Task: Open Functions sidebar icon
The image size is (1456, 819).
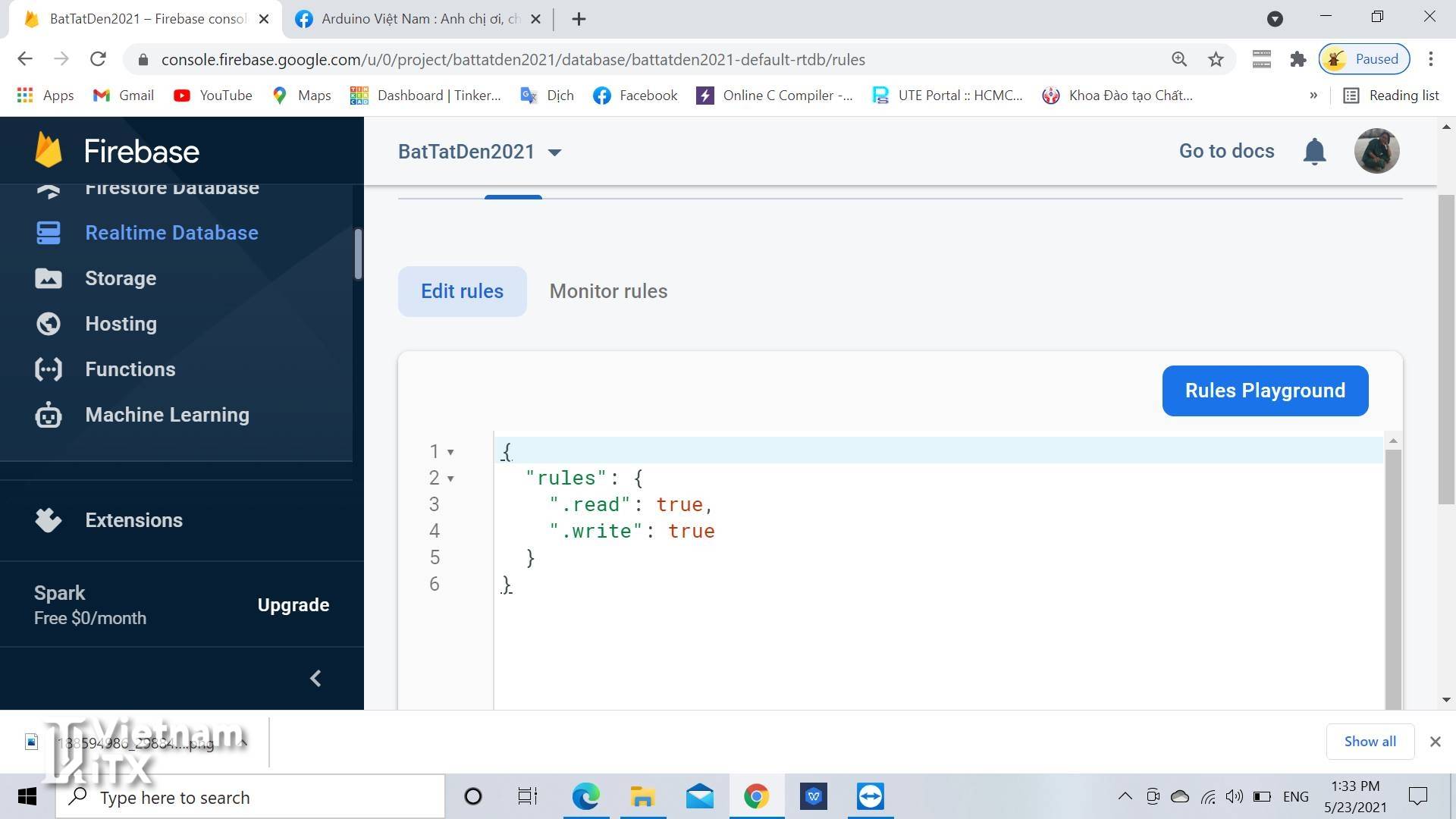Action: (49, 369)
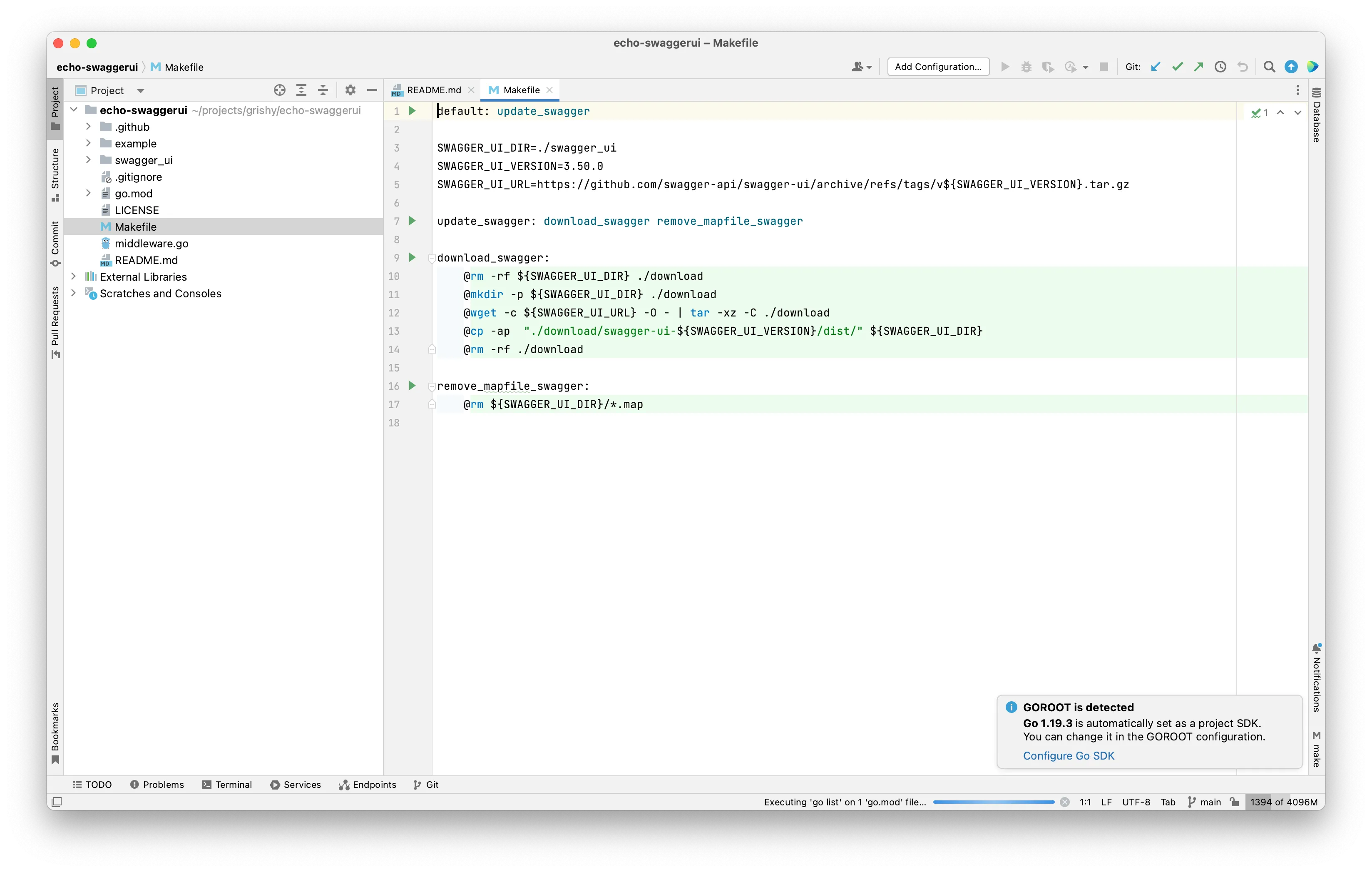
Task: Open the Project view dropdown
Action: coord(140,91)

Exercise description: Write out each entry above once more, exactly as written, and drop the pictures.

Written solution:
Task: Open Functions sidebar icon
The image size is (1456, 819).
Action: (49, 369)
Task: Open the Project view dropdown
Action: coord(140,91)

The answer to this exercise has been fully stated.